▸ WHAT IS BEING ASKED
Please repeat exactly the lines from the one containing "Task: Open the 조직 선택 dropdown" through the last line of the records below, leaving out any pictures.

(MATERIAL SUPPLIED)

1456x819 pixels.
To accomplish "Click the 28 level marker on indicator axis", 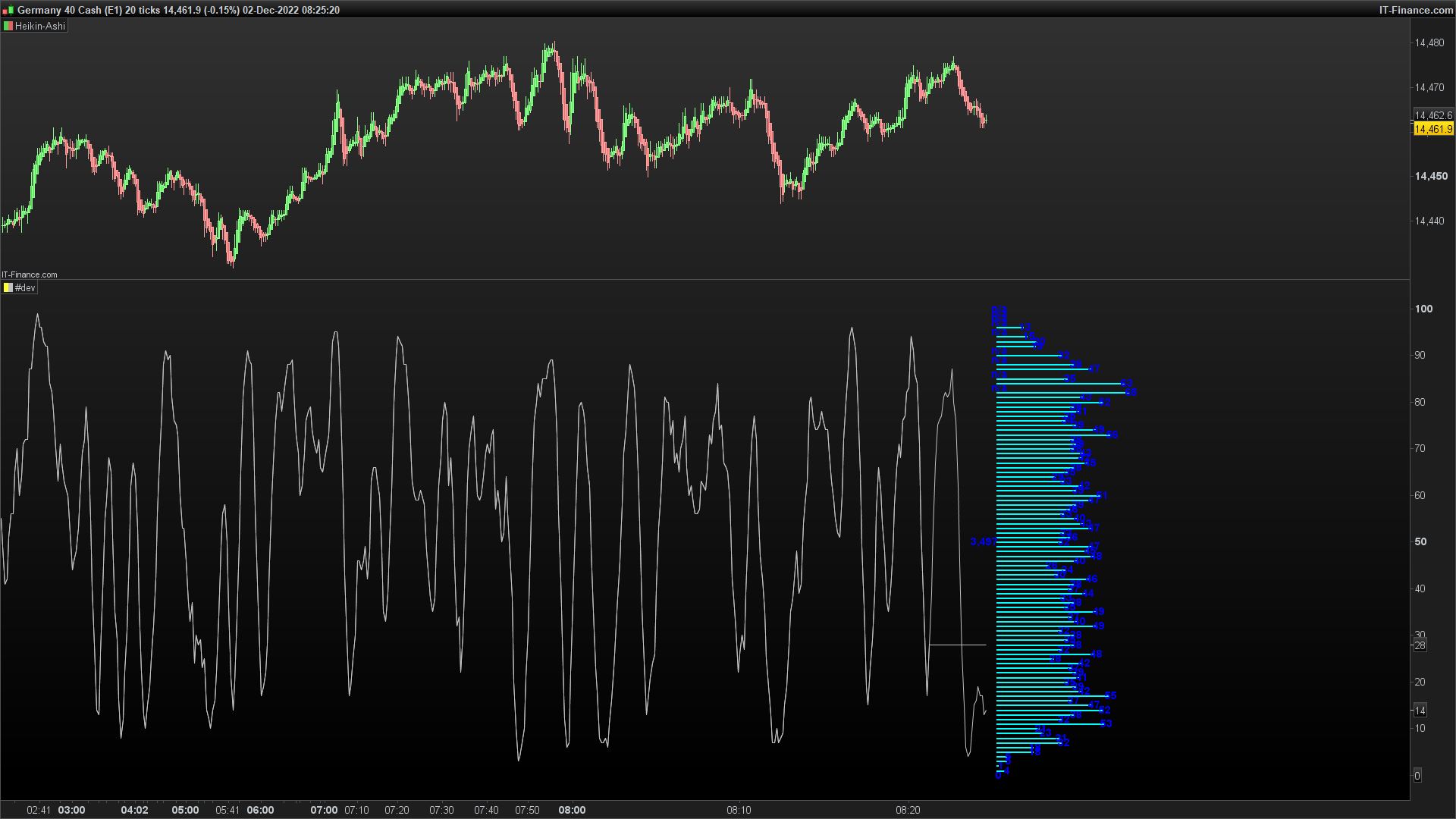I will pos(1420,646).
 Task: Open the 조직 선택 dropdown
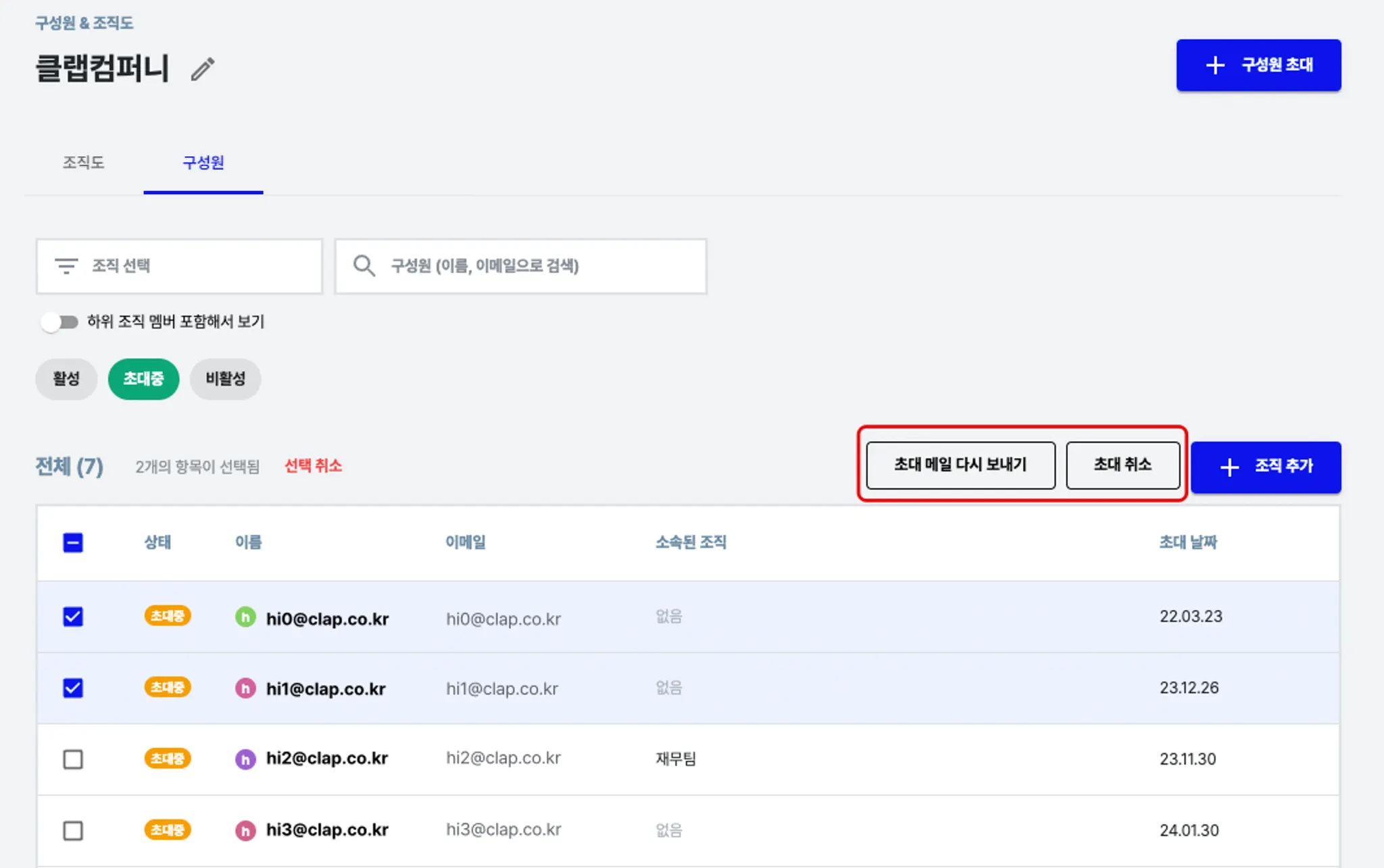pos(179,266)
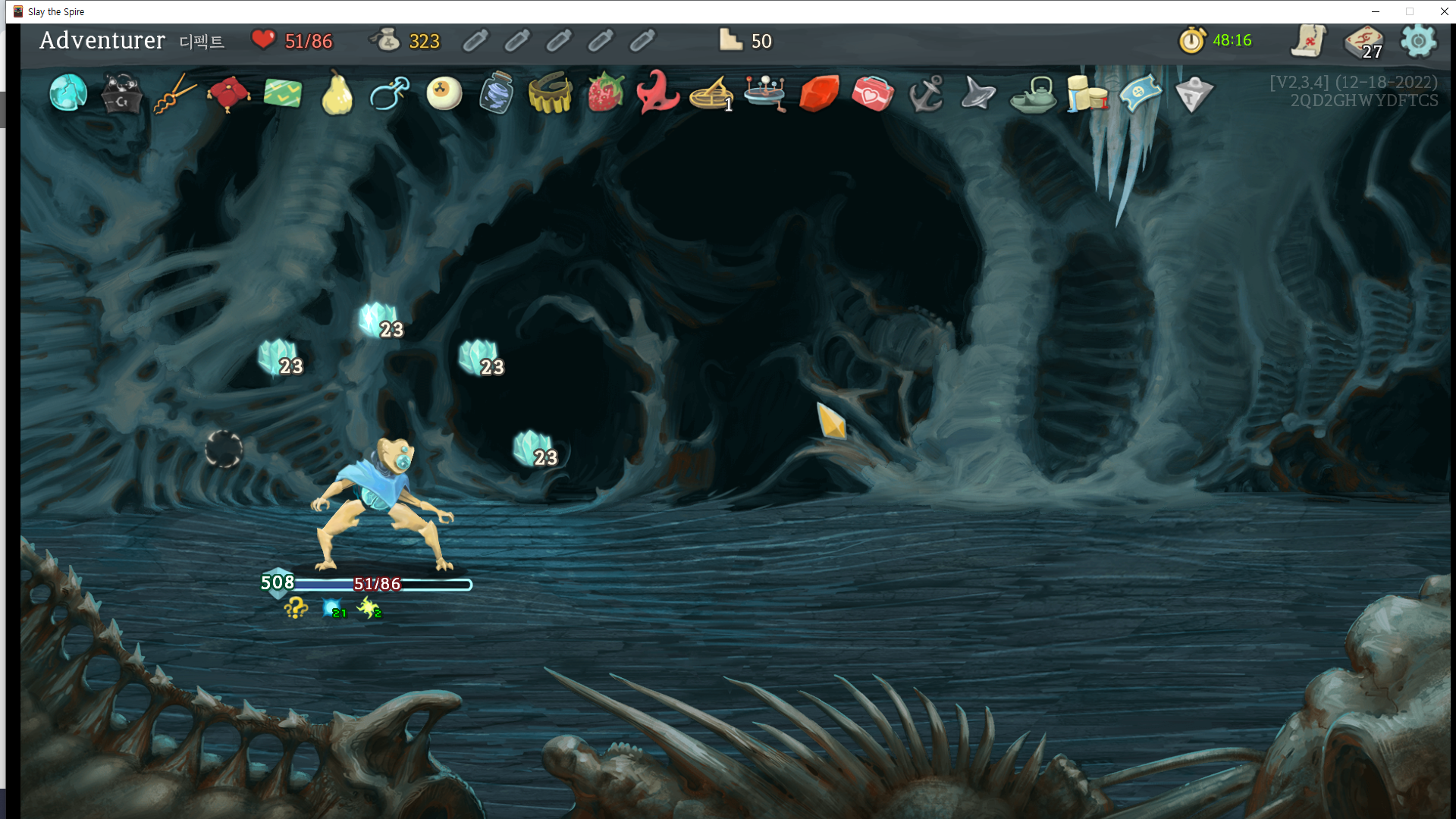
Task: View the deck with 27 cards
Action: [1363, 41]
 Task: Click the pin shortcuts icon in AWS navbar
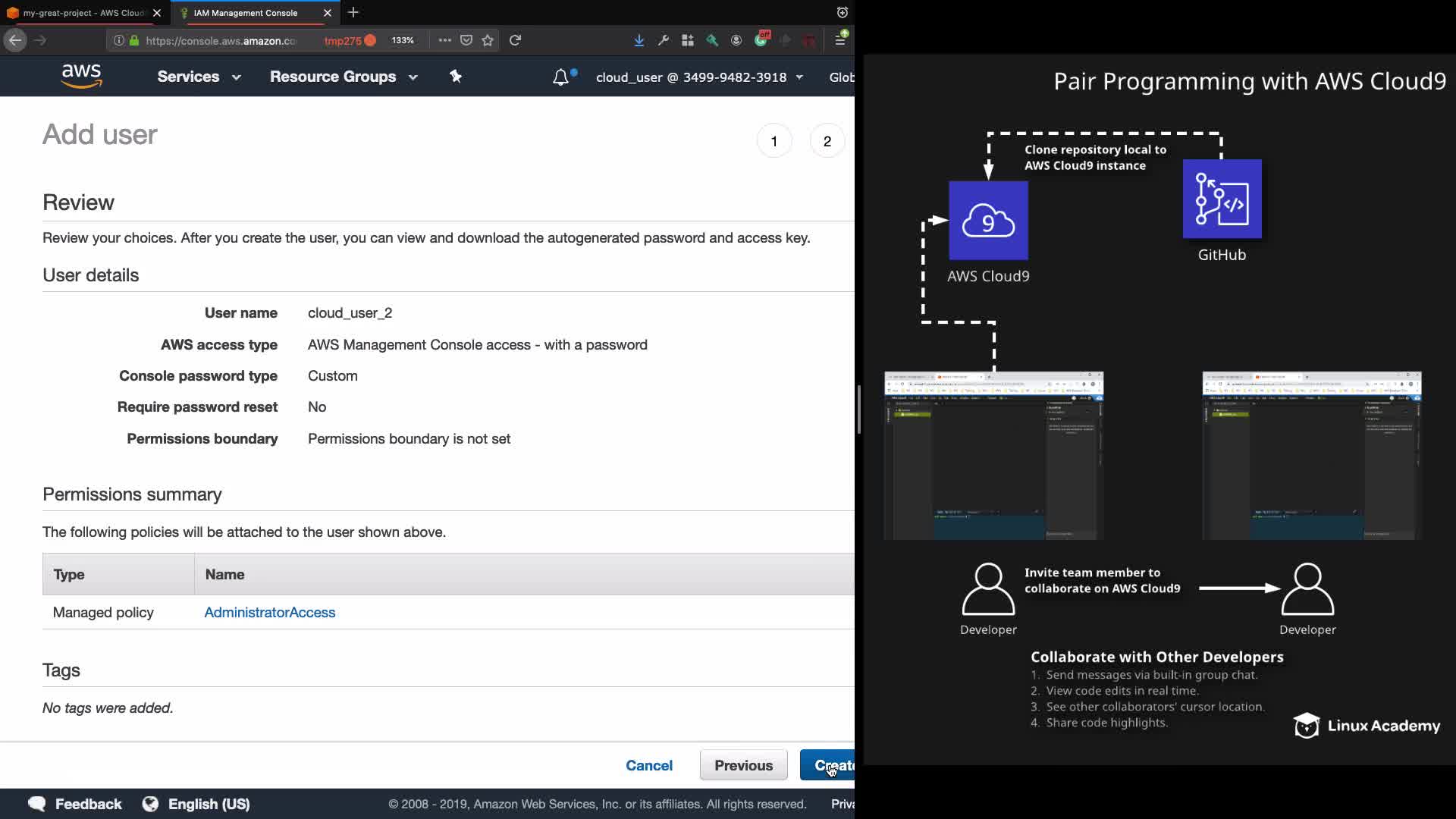(455, 77)
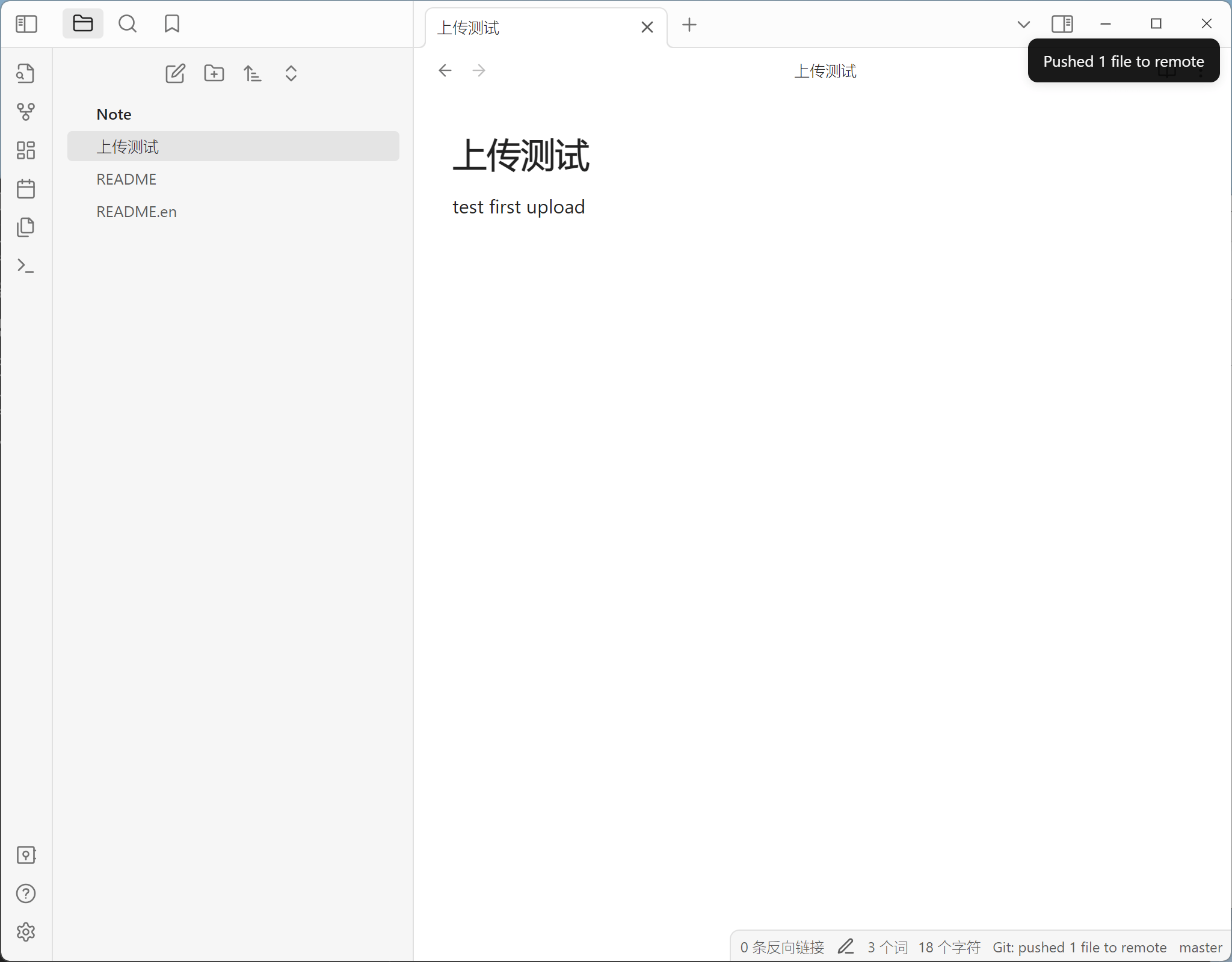Change file sort order
Viewport: 1232px width, 962px height.
[252, 73]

(End MATERIAL SUPPLIED)

▸ TASK RESULT
 Task: Open the 조직 선택 dropdown
pos(179,266)
Task: View the deck with 27 cards
Action: [1363, 41]
 Task: Click the pin shortcuts icon in AWS navbar
(455, 77)
Change file sort order
Viewport: 1232px width, 962px height.
[252, 73]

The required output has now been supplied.